The facility’s policy and procedure on Guest Security states, “Staff working in that area of the building will go visually check the door to determine if a guest has exited out the door. If necessary the staff will go outside and check the area to determine who set off the door alarm.”

Review of the time cards documented that E7 worked on 8/21/03 from 11:55 a.m. to 4:24 p.m. In an undated written statement, E7 stated, “A dietary aide asked me who the woman was who had gone out the back door, by station two nurses’ station. I told her I didn’t know but thought it was a visitor. I thought this because I had not been told we had a new guest in the building. The woman walked out towards the outside smoking/break area and visitors are always using this door.”

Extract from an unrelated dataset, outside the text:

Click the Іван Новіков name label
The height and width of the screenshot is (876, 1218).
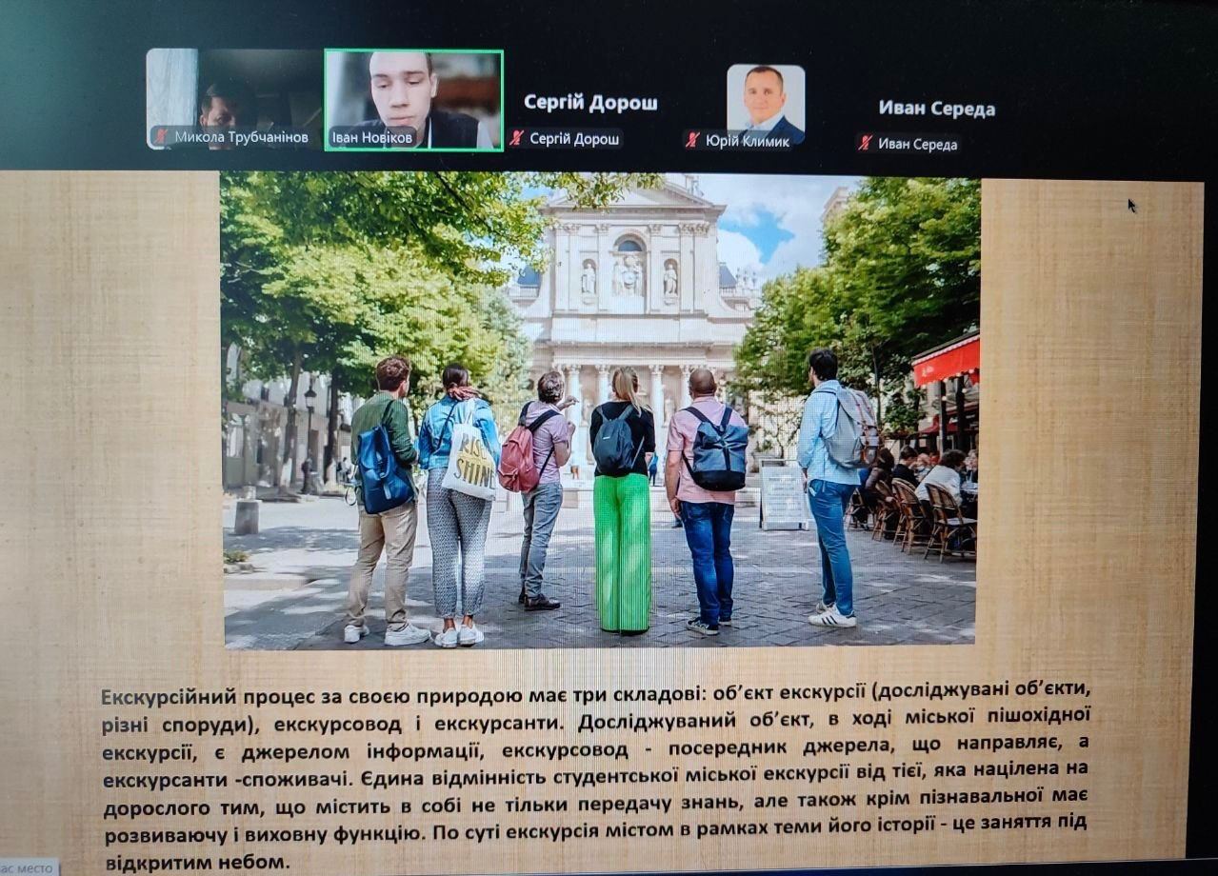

During an interview on 8/26/03 at 8:25 a.m., Z2 stated, “Our driveway had been resurfaced the day before so I parked in the cul-de-sac. At 4:00 p.m. I walked out to my car and a sweet lady came up to me and asked, “Do you know where (Z3) lives?’ I invited her to my home and looked up the name in the telephone book. (R2) called the number and (Z1) answered. She looked flushed and I gave her water. I then took (R2) by car about 15 miles to (R2’s) home. I realized on the way that (R2) was confused when she didn’t know the way or recognize anything.”

During an interview on 8/26/03 at 9:00 a.m., Z1 stated, “On 8/21/03 around 4:05 p.m. I received a call from (R2) asking for (Z3). I told her that Z3 was still at work. (R2) stated, ‘I’m stuck in Rockford.’ I asked her how she got there and she said, ‘I walked.’ She gave me (Z2’s) name and telephone number. I contacted (R2’s) family and learned that she was supposed to be at the nursing home. At 4:30 p.m., I called the nursing home and asked if they had (R2) there. They said, ‘Yes.’ I asked, ‘Is she physically there?’ They said, ‘I’ll get here nurse.’ I was on hold a long time and then I had to hang up. I called back and they indicated that they had lost her.”

Review of the nursing notes on 8/21/03 at 6:05 p.m. documented that E1 was called and R2 was at home with her son.

During an interview on 8/27/03 at 10:45 a.m., Z6 stated, “(R2) was last seen by the nurse practitioner on 8/15/03. Her notes indicated that (R2) has been having increased confusion and several falls. (R2) is unable to remember falling. She needs to be watched all the time. (R2) is a possible elopement risk.”

Weather information found documents the temperature for Rockford on 8/21/03 at 3:54 p.m. was 93.20 degrees Fahrenheit, 49% humidity and no precipitation.